Las clases más retrógradas de la sociedad española hicieron suyas estas doctrinas con el respaldo del franquismo, que elevó a política de Estado la cuestión con la conformación del Consejo de la Hispanidad, en 1940. A partir de esa fecha, el tema fue convertido en una especie de valladar para tratar de frenar el contagio de Hispanoamérica con las ideas progresistas y en particular, las provenientes del marxismo. Intelectuales de derecha y políticos latinoamericanos acogieron estas formulaciones sin recato.

Los hispanistas de una y otra parte del Atlántico asociaron al neologismo “América Latina” con influencias subversivas y movimientos revolucionarios cuyos orígenes remontan a la Revolución Burguesa Francesa de 1789. También critican el vocablo “Indoamérica”, surgido en medio de las reivindicaciones sociales y étnicas propugnadas por la Revolución Mexicana de 1910.

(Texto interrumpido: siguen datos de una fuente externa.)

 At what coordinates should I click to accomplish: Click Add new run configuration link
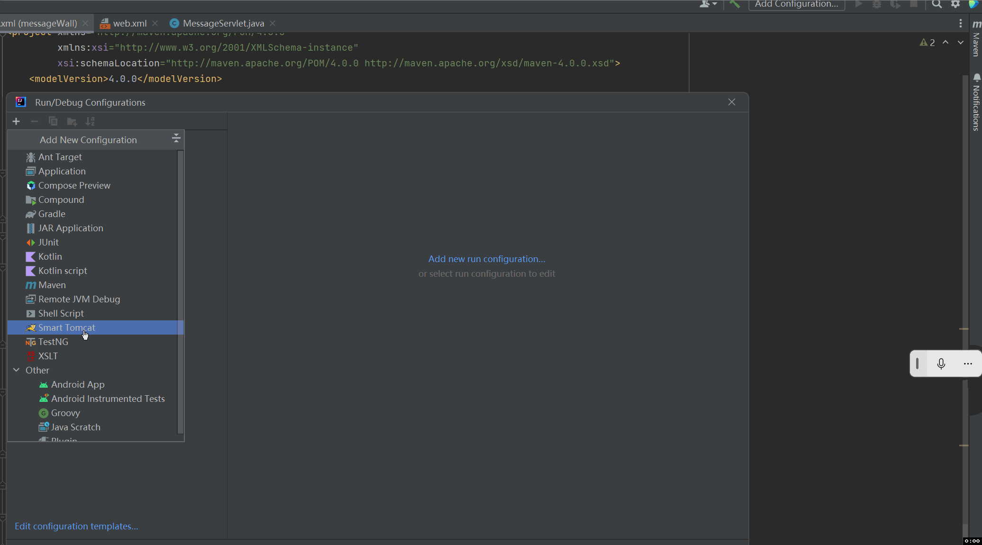(x=486, y=259)
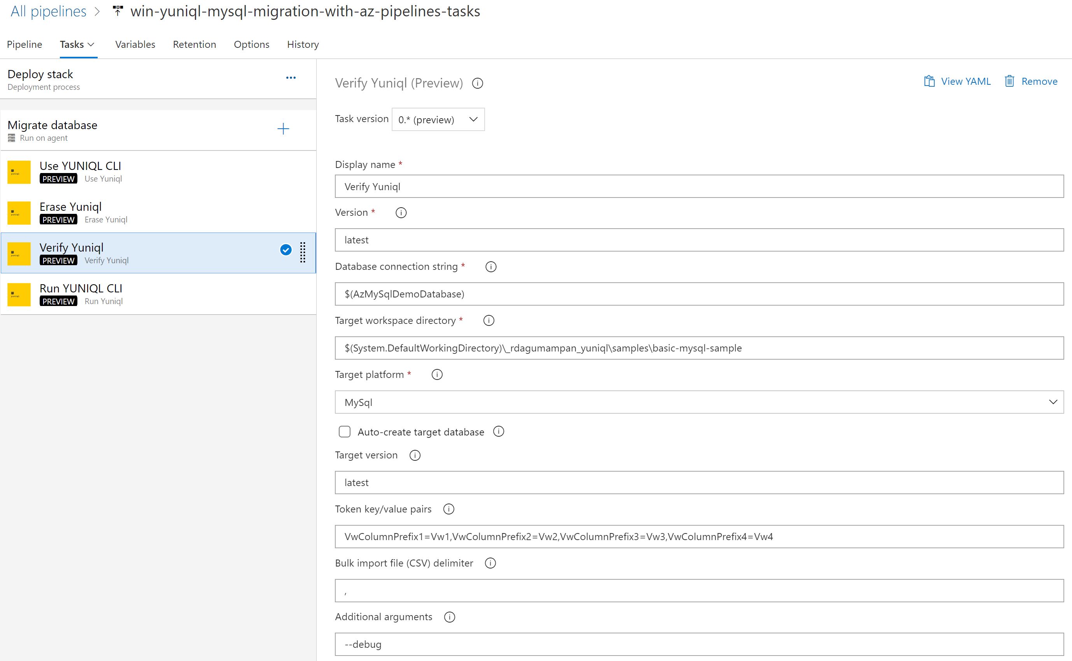This screenshot has height=661, width=1072.
Task: Open the History tab
Action: [303, 44]
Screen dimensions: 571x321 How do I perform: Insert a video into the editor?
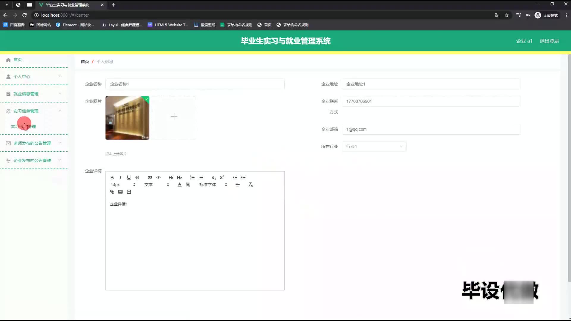(129, 192)
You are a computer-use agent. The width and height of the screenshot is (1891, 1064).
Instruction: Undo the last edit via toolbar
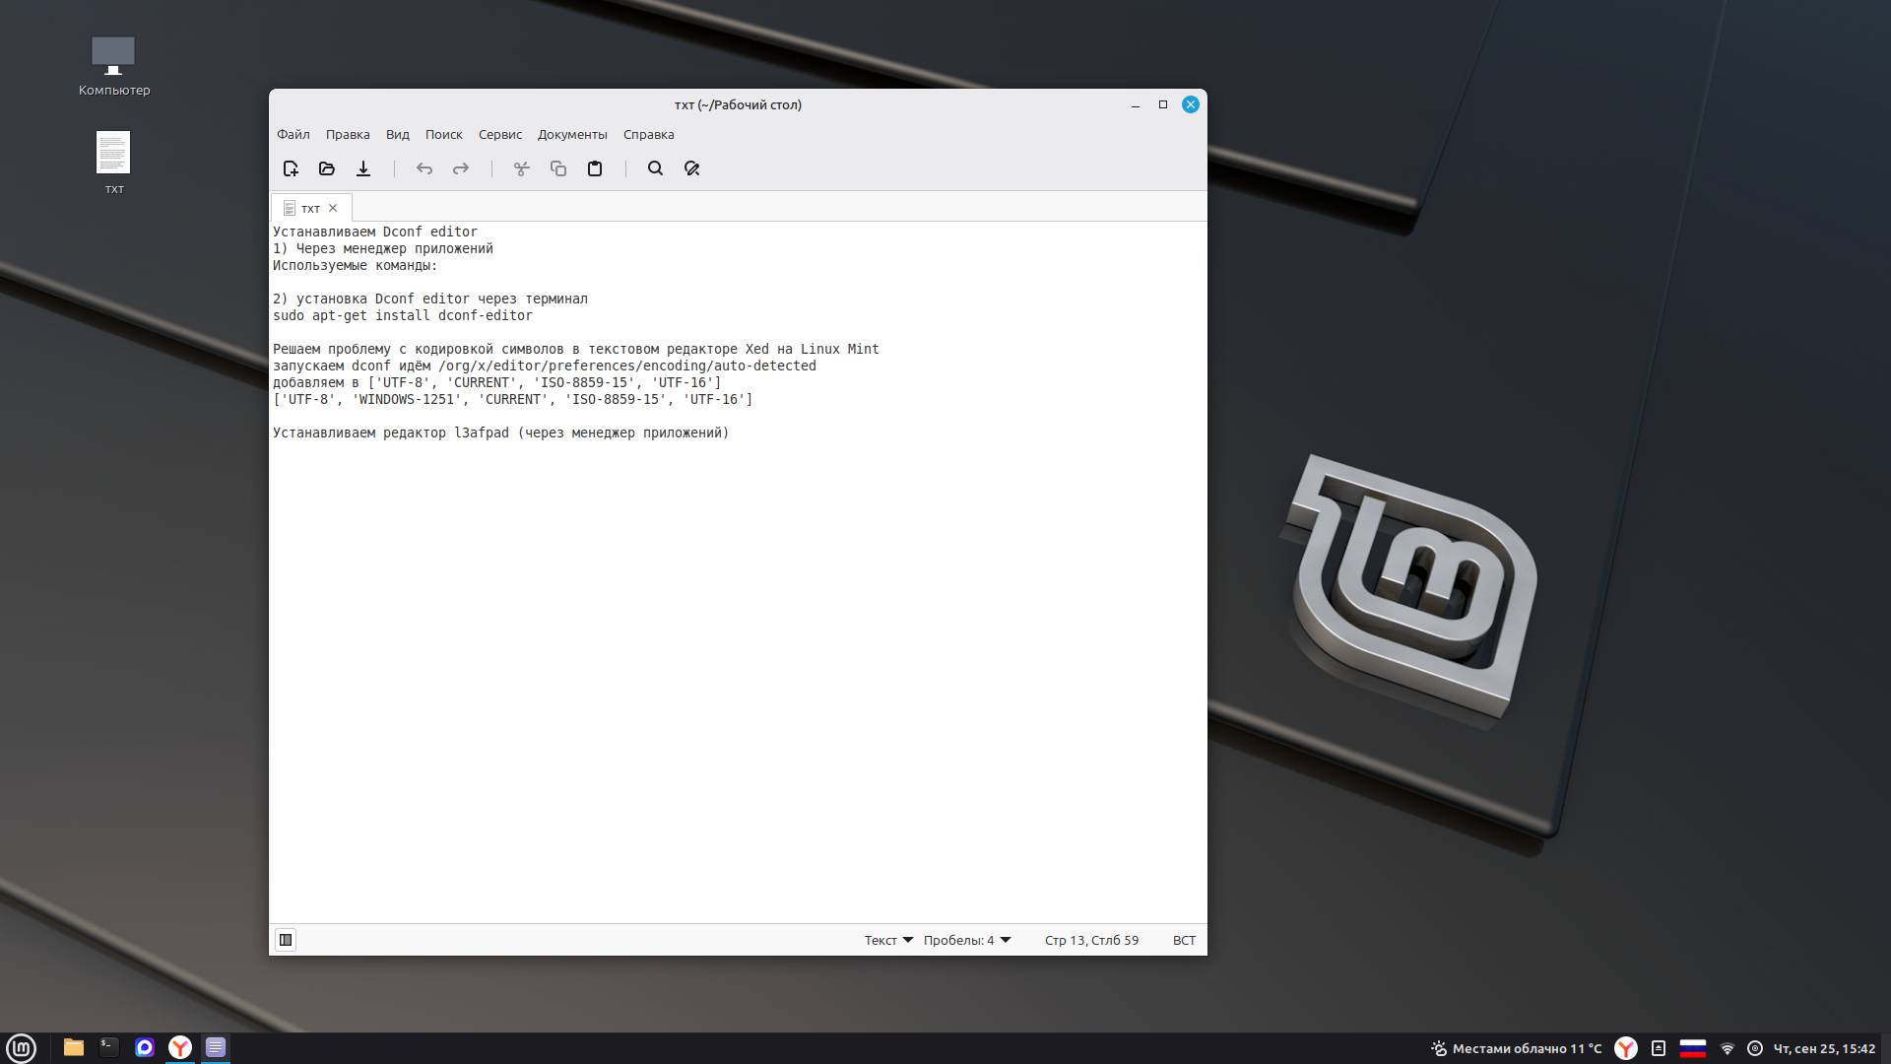[424, 168]
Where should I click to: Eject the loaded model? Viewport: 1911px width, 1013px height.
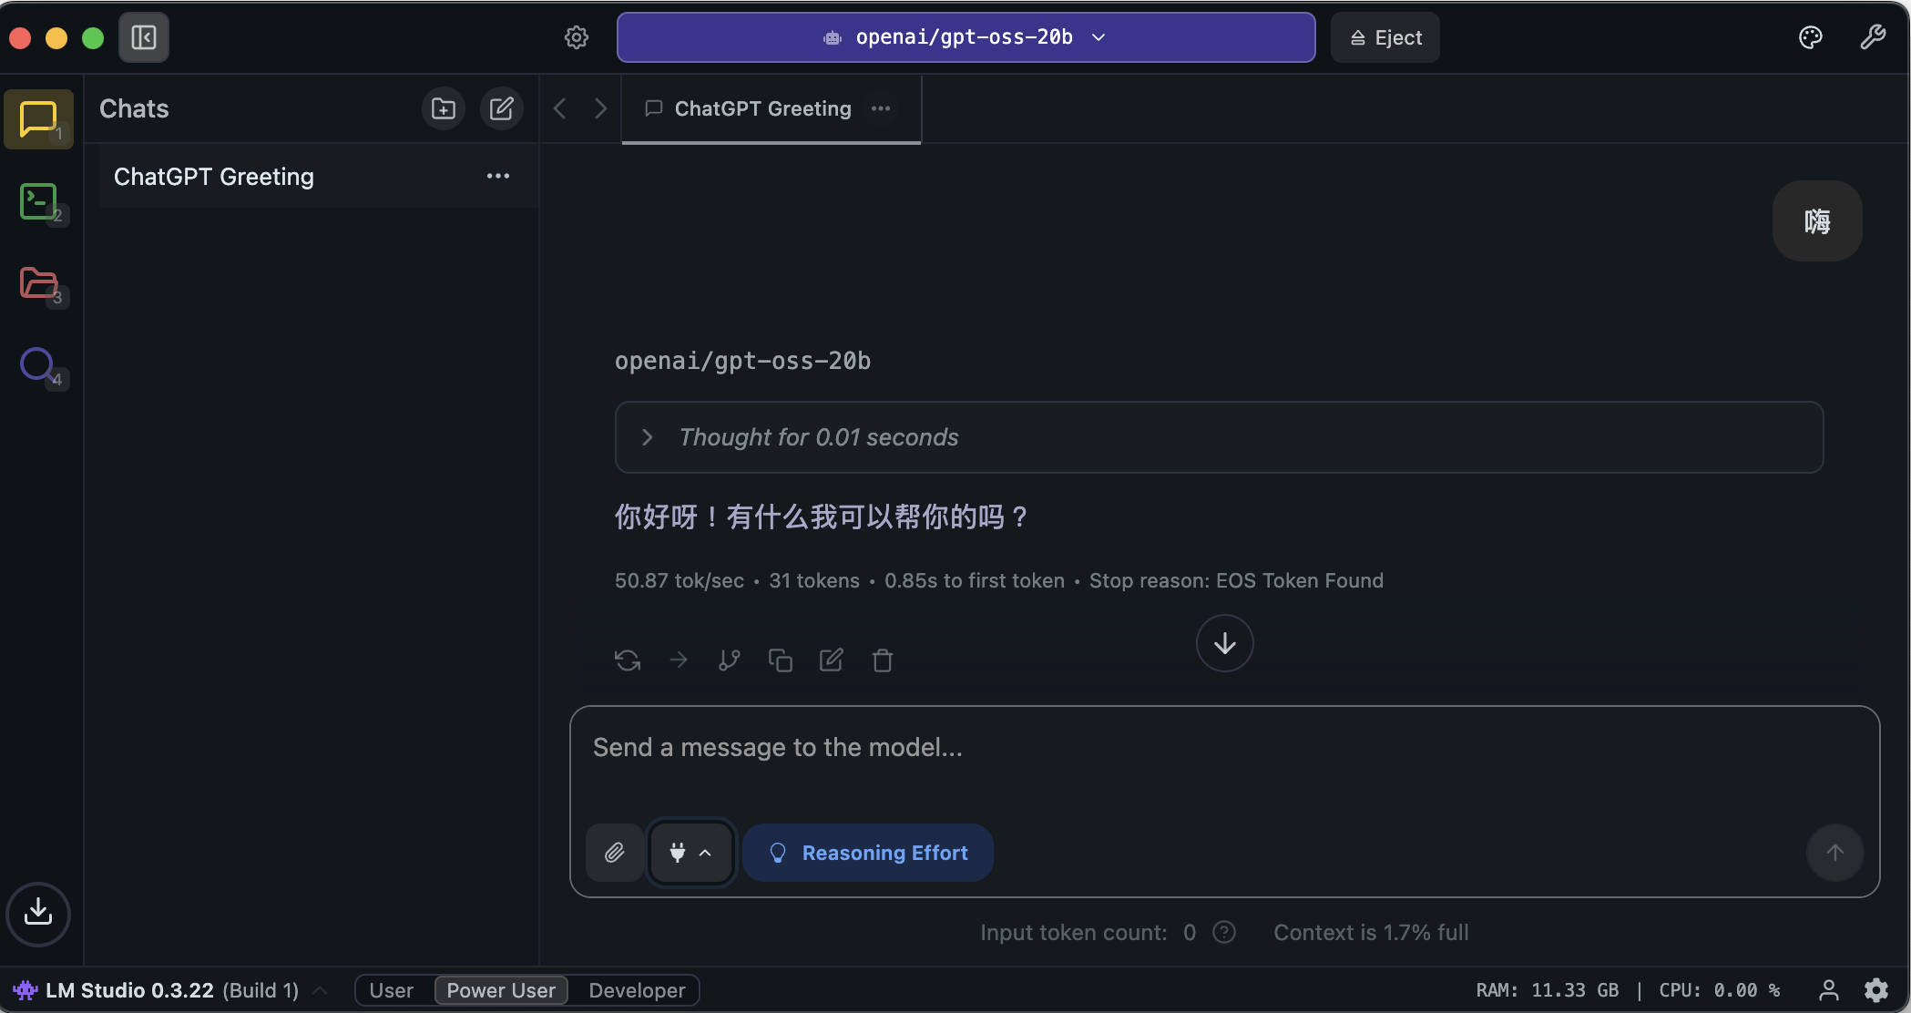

El fin de siglo trajo consigo otro modo de identificar al área, siempre en la mira de los sucesores de quienes coartaron la evolución natural de los pueblos autóctonos americanos. La continua alusión a Iberoamérica, como unidad cultural aunque no geográfica, obliga a repasar la historia del casi centenar de vocablos ideados para nombrar a esta región.

Pese a que la trayectoria seguida por el término recuerda sus lazos con el hispanismo, en las últimas décadas se le quiso dotar de otra connotación al fomentar la idea de una comunidad ibérica —integrada por naciones de América y España— contra la concepción exaltada por el franquismo. De trasfondo subyace el deseo de facilitar los vínculos de la Unión Económica Europea con las antiguas colonias, alertan algunos especialistas y no descartan la relación entre el vocablo y el impulso dado a la concertación de Acuerdos de Libre Asociación con estos países.

Guerra Vilaboy y Miguel Rojas concuerdan en que no obstante estas maniobras, la noción moderna de América Latina suele ser la más reivindicada, tal vez porque mantiene su especificidad y parte de la dimensión integracionista de los implicados en su surgimiento.

“América Latina” o “Latinoamérica” aluden a los pueblos menos aventajados económicamente del continente, dotados de una multiplicidad étnica y cultural únicas, por sus diversos orígenes y sometimiento a un profundo proceso de mestizaje. Ambos términos reflejan más que un simple parentesco cultural, lingüístico o étnico, una trayectoria común de luchas, aspiraciones, intereses, problemas y destinos históricos.

Estas expresiones son asociadas con mayor frecuencia a la aspiración de conformar una unidad en el subcontinente en todos los órdenes, intento que anima a los artífices de la Alternativa Bolivariana para los Pueblos de Nuestra América, de la Unión de Naciones Suramericanas, Petrocaribe y otras, cuyos frutos comienzan a avistarse.